La voie contentieuse donne lieu à un remboursement pour seulement un tiers des contribuables victimes d’un taux trop élevé. Il y a donc là une différence de traitement entre contribuables.
Absence de déductions de charges pas toujours justifiée
La plupart des charges déductibles du revenu fiscal d’un résident français ne le sont pas pour les non-résidents. Un don aux Téléthon en France ne pourra être pris en déduction fiscale par l’administration américaine sur des revenus perçus aux États-Unis par exemple.
Prélèvements sociaux, les non-résidents en colère
Depuis 2012 et l’instauration de prélèvements sociaux sur les revenus fonciers des non-résidents, c’est l’incompréhension pour ces exclus du système de protection sociale français. Contentieux, arrêts de la Cour Européenne et du Conseil constitutionnel, fléchage vers le Fonds solidarité vieillesse, remboursement des contribuables de l’Union Européenne, le feuilleton semble sans fin. L’enjeu financier global est estimé à 300 millions d’euros.

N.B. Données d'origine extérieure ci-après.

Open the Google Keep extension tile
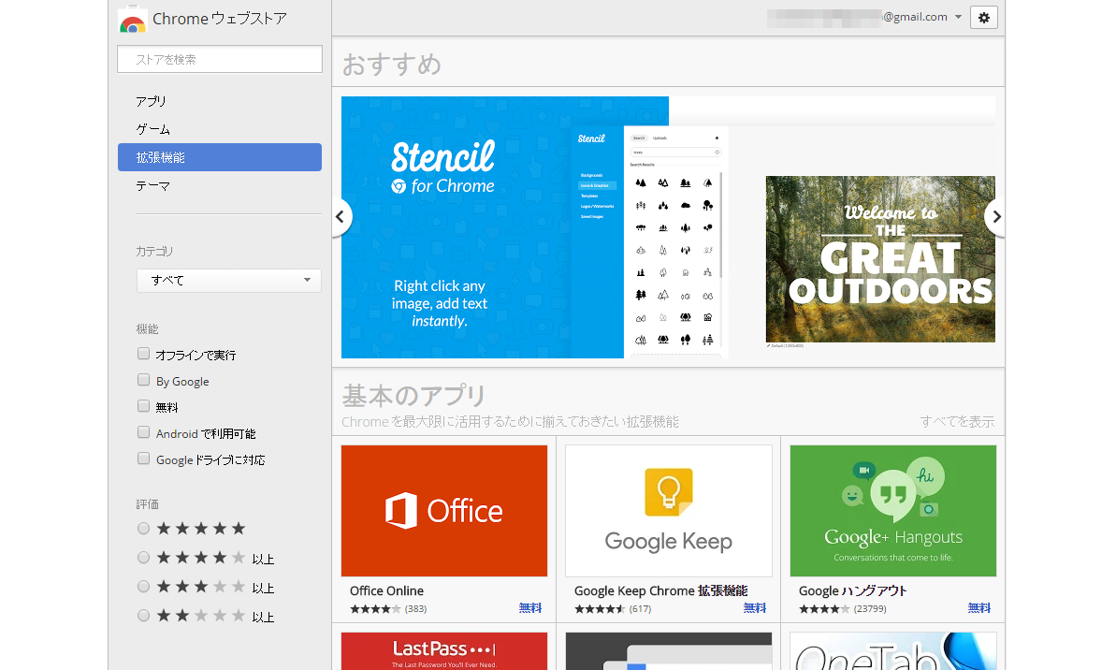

« On ne peut pas continuer ainsi, reconnaît Anne Genetet. Tous mes interlocuteurs en sont conscients. » Pourtant la députée des Français d’Asie Océanie qui préconise leur suppression semble peu optimiste : « On se heurte à des limites budgétaires. Comme l’image des Français à l’étranger n’est déjà pas terrible, expliquer aux contribuables français qu’on s’assoit sur 285 millions d’euros de recettes fiscales est difficilement envisageable. »
* Source Rapport sur la mobilité internationale des Français. Le terme « non-résident fiscal français » recouvre aussi bien des ressortissants français résidant à l’étranger que des ressortissants d’autres États ne possédant pas la nationalité française mais disposant de revenus de source française ou de biens immobiliers sur le territoire français.